Required action —
Report every line in the records below that holds the word "agent".
Data supplied START
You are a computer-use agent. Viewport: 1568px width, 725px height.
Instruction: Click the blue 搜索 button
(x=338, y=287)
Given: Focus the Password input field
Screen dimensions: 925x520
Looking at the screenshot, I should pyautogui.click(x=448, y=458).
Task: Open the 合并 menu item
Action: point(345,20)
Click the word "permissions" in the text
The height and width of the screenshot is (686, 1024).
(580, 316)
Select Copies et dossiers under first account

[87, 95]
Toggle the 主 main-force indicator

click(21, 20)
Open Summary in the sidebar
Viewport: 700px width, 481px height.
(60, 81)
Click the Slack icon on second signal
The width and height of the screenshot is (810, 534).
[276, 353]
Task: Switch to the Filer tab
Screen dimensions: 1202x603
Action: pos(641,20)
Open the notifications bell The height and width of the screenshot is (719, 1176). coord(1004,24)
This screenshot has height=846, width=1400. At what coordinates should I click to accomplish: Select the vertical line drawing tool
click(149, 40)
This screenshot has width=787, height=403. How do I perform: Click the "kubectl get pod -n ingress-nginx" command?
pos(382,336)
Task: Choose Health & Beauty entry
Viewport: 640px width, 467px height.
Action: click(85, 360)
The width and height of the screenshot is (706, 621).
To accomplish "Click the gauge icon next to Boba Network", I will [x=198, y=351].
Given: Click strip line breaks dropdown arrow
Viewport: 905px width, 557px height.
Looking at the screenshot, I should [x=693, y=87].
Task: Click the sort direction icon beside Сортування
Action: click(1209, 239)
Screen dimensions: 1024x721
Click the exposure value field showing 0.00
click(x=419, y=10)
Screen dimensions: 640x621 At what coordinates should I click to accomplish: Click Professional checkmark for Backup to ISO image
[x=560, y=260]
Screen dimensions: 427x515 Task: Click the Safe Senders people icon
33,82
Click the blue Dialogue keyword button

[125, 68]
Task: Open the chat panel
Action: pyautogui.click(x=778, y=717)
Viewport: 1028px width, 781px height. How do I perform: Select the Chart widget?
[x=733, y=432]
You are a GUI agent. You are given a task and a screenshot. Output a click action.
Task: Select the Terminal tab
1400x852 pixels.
Data supplied END
Completed exercise —
You are a computer-use agent. Viewport: 1568px width, 725px height.
You are a GUI agent. You are given a task and a screenshot. Output a click action.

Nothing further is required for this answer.